Heureusement, on peut encore déceler - ou chercher à déceler -, malgré le trouble évident de l’opinion, quelques espoirs fugaces, quelques potentialités qu’il faudrait savoir mieux capitaliser, arriver à faire fructifier :
* D’abord, pour la première fois depuis huit ans, les inquiétudes ont entamé un mouvement de recul significatif. Certes, il est encore trop tôt pour se prononcer sur la poursuite de ce mouvement. Mais la simultanéité de la baisse des craintes sur les quatre sujets de risques mesurés dans l’enquête, peut redonner quelque espoir : après plusieurs années d’abattement, l’opinion, qui se sentait hier impuissante face à l’omniprésence de peurs sourdes et renouvelées, ne montre-t-elle pas ainsi qu’elle pourrait avoir la capacité de dépasser ces craintes, d’oublier ses appréhensions ? Le pays, hier abattu et apeuré, n’est-il pas en train d’échanger « la lourdeur de la résignation » contre « l’esprit de revendication » ? N’est-il finalement pas plus aisé d’agir contre la baisse du pouvoir d’achat que contre un malaise plus qu’existentiel, multiforme et insaisissable ?

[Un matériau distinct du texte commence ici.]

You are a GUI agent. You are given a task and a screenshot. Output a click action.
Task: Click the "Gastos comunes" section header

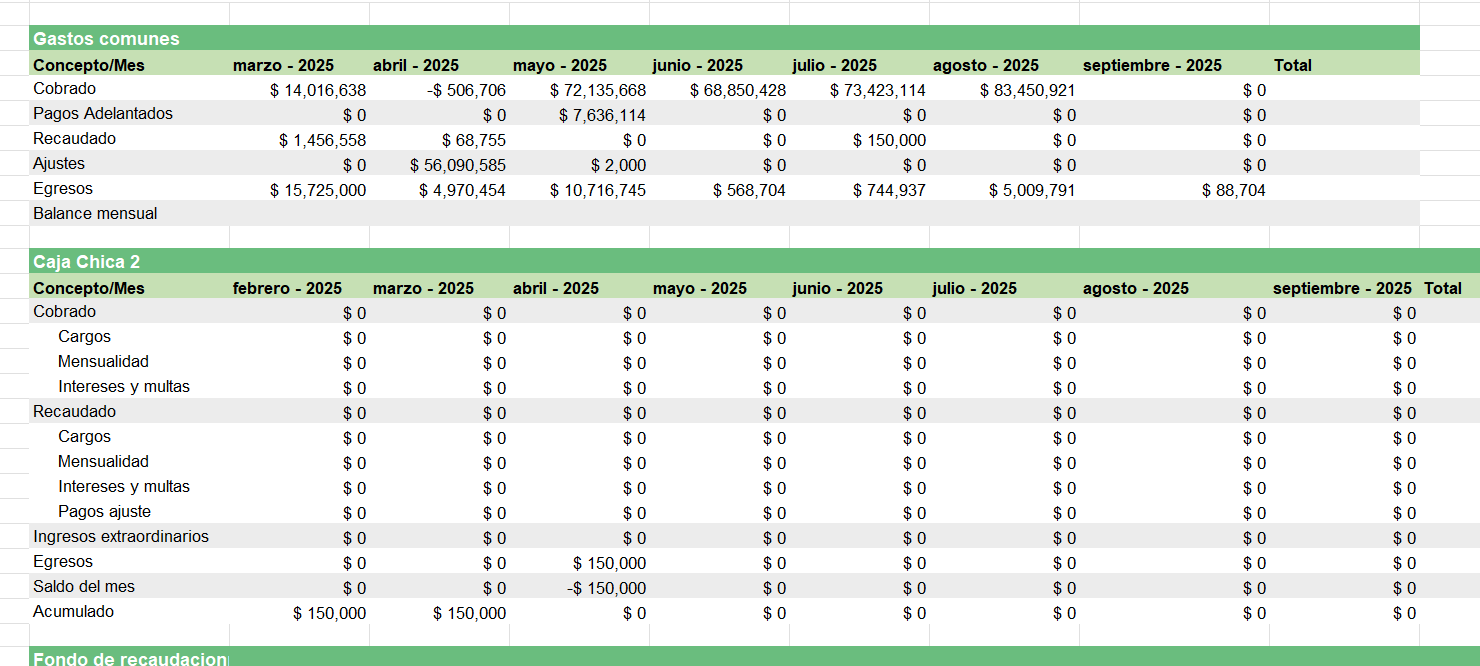coord(106,39)
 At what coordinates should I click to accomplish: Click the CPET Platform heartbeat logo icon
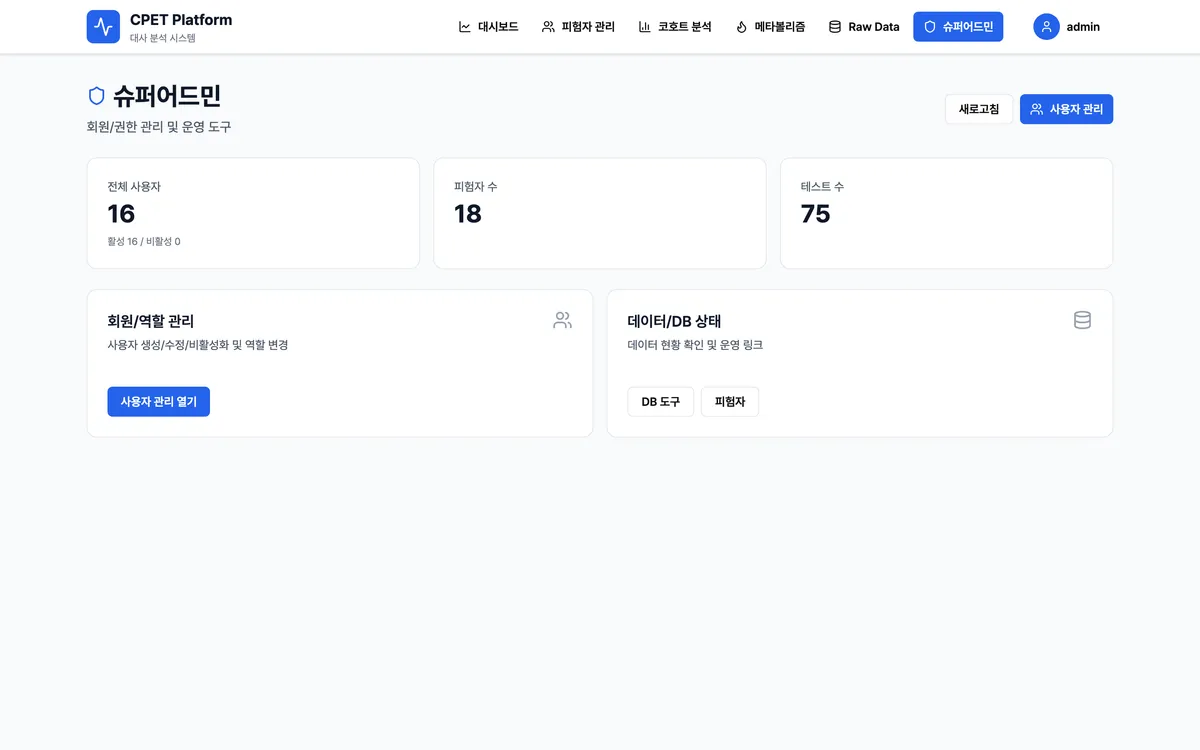point(103,26)
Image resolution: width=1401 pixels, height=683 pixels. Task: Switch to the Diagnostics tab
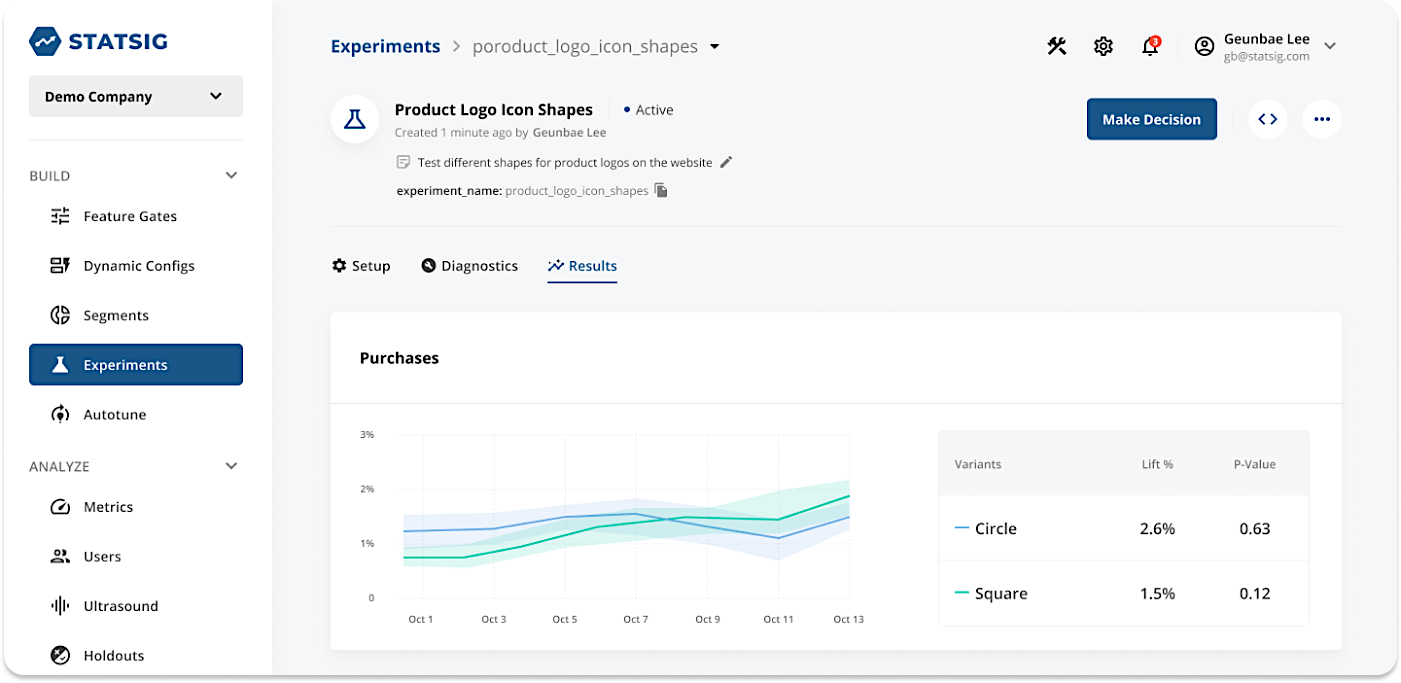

* Ensuite, avec l’accroissement des restrictions, l’appétence à consommer semble bien montrer quelques signes de renouveau, pour peu que le pouvoir d’achat d’abord, mais aussi les politiques d’offre, suivent. N’y a-t-il pas là également un fugace indice de retournement possible, à condition d’arriver à lutter contre le pessimisme collectif galopant et d’engager délibérément, à bras-le-corps pourrait-on dire, des politiques nouvelles capables de restaurer la confiance.
Ainsi, les Français sont mécontents, mais soumis à une insatisfaction encore « froide », sans poussée de fièvre par trop excessive. Méfions-nous cependant de leurs réactions : ils ne sont peut-être plus résignés, mais ils ont besoin d’être guidés. Car le pays semble à la croisée des chemins. Le pari aujourd’hui - et il n’est sûrement pas trop tard —, c’est de ne pas le laisser glisser, dans un climat revendicatif montant, du spleen de la déception vers les tourments bouillonnants de la totale désillusion.